Please reproduce all the data exactly as written and omit the pictures.

** Material supplied follows **

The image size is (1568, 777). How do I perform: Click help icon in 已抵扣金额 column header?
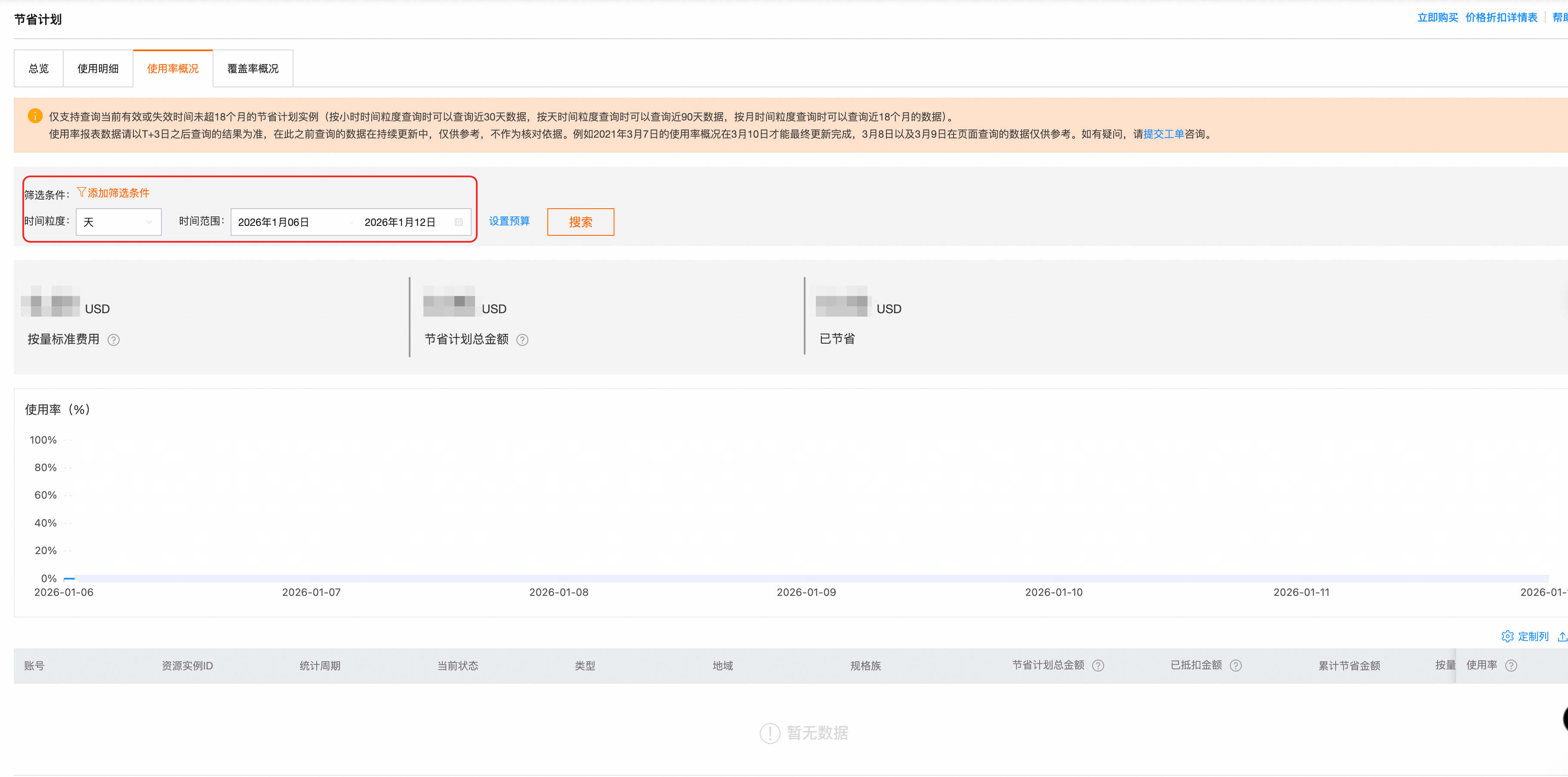(1236, 666)
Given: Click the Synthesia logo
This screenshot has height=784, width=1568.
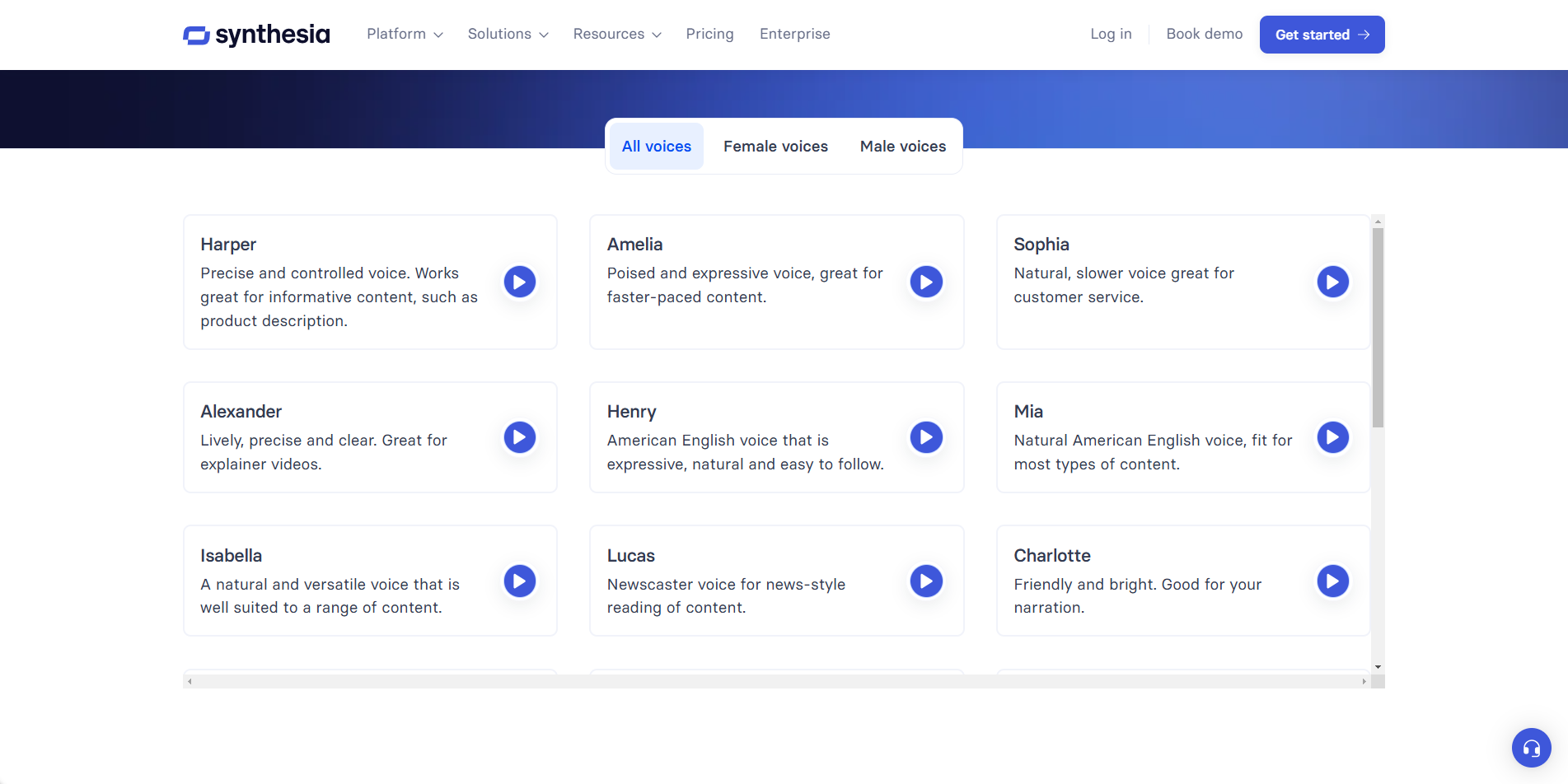Looking at the screenshot, I should 255,35.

** End of Material supplied **

### Answer to the exercise:
The image size is (1568, 777). How do I perform: Click help icon in 已抵扣金额 column header?
(1236, 666)
Given: Click the Synthesia logo
This screenshot has height=784, width=1568.
Looking at the screenshot, I should 255,35.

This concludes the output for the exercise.